(Input data)

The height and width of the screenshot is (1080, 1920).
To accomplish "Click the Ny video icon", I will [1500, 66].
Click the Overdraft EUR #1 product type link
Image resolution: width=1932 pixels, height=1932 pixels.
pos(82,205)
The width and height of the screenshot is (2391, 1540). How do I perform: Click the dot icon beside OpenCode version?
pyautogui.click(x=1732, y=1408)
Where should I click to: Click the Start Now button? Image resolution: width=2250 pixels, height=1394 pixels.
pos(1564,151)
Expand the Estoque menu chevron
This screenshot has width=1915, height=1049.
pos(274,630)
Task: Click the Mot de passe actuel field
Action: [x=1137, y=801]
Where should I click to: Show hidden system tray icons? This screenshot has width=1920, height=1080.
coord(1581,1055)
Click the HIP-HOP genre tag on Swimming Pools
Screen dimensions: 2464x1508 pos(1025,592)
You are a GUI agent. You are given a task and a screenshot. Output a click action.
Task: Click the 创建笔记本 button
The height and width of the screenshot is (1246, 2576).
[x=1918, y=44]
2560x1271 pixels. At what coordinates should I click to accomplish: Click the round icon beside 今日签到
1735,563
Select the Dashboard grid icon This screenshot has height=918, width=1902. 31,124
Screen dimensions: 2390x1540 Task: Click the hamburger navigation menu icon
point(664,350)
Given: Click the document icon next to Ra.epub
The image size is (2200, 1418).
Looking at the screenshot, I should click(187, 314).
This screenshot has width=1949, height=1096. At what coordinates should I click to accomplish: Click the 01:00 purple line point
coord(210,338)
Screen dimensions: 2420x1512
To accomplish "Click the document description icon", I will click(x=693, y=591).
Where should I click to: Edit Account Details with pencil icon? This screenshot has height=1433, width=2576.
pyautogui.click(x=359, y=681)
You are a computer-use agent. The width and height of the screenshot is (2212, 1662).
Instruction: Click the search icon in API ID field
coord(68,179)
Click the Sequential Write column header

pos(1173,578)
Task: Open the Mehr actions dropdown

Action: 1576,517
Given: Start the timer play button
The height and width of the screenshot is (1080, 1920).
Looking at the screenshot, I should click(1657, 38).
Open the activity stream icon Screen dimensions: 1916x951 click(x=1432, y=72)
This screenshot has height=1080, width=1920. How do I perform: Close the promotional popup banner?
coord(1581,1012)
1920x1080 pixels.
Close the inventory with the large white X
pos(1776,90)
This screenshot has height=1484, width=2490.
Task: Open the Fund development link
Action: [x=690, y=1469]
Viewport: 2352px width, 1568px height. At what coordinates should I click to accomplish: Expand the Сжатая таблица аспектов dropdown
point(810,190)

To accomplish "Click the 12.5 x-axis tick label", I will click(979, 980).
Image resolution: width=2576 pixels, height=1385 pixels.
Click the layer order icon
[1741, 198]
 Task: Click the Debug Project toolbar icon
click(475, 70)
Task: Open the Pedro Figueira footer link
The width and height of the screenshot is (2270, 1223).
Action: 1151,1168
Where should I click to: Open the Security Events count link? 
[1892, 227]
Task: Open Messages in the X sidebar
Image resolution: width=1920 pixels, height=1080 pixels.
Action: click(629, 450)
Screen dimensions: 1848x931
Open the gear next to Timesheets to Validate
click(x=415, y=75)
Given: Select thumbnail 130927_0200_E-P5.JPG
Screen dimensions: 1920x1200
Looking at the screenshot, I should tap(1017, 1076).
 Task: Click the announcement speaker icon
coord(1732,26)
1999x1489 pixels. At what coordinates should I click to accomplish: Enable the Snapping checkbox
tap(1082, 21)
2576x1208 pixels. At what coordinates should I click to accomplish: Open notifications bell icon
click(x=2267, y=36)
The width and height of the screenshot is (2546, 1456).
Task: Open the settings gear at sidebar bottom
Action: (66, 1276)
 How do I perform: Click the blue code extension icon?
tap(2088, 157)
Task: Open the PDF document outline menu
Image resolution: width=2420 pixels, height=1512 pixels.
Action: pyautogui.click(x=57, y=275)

(End Input data)

Only the lines above from the line containing "Where should I click to: Edit" through the line containing "Task: Open the Pedro Figueira footer link" should be retyped, exactly and with both ends included.

Where should I click to: Edit Account Details with pencil icon? This screenshot has height=1433, width=2576.
pyautogui.click(x=359, y=681)
You are a computer-use agent. The width and height of the screenshot is (2212, 1662).
Instruction: Click the search icon in API ID field
coord(68,179)
Click the Sequential Write column header

pos(1173,578)
Task: Open the Mehr actions dropdown

Action: 1576,517
Given: Start the timer play button
The height and width of the screenshot is (1080, 1920).
Looking at the screenshot, I should click(1657, 38).
Open the activity stream icon Screen dimensions: 1916x951 click(x=1432, y=72)
This screenshot has height=1080, width=1920. How do I perform: Close the promotional popup banner?
coord(1581,1012)
1920x1080 pixels.
Close the inventory with the large white X
pos(1776,90)
This screenshot has height=1484, width=2490.
Task: Open the Fund development link
Action: [x=690, y=1469]
Viewport: 2352px width, 1568px height. At what coordinates should I click to accomplish: Expand the Сжатая таблица аспектов dropdown
point(810,190)

To accomplish "Click the 12.5 x-axis tick label", I will click(979, 980).
Image resolution: width=2576 pixels, height=1385 pixels.
Click the layer order icon
[1741, 198]
 Task: Click the Debug Project toolbar icon
click(475, 70)
Task: Open the Pedro Figueira footer link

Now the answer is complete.